• [WHAT TO WORK ON]: Where the line containing "Toggle the left" appears in the records below, begin there and output each line verbatim through the last line.

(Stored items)

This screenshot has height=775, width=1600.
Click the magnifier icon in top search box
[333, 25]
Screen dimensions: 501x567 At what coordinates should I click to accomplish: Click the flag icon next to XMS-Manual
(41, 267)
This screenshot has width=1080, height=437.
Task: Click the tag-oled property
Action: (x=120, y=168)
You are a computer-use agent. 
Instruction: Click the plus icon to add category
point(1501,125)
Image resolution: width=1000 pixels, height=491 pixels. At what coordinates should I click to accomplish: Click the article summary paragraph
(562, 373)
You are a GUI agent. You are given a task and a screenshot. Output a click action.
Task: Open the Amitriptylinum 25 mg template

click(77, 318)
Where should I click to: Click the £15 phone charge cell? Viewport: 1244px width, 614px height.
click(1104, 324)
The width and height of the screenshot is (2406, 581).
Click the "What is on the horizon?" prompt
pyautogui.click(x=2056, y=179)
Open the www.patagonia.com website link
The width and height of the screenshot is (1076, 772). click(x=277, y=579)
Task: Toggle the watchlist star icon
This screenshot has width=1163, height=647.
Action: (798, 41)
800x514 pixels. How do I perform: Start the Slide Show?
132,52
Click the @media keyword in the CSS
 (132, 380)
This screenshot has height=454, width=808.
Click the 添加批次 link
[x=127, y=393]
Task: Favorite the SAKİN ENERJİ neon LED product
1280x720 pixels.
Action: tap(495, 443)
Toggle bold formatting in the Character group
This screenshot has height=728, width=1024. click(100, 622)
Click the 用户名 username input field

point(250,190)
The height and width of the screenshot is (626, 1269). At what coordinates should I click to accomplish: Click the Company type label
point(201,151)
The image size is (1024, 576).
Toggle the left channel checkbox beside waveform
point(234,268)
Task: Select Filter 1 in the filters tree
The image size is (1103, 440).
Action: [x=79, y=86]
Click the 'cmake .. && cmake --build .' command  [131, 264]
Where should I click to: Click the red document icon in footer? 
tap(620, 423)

• [SOLUTION TO THE EXERCISE]:
Toggle the left channel checkbox beside waveform
point(234,268)
Task: Select Filter 1 in the filters tree
The image size is (1103, 440).
Action: [x=79, y=86]
Click the 'cmake .. && cmake --build .' command  [131, 264]
Where should I click to: Click the red document icon in footer? 
tap(620, 423)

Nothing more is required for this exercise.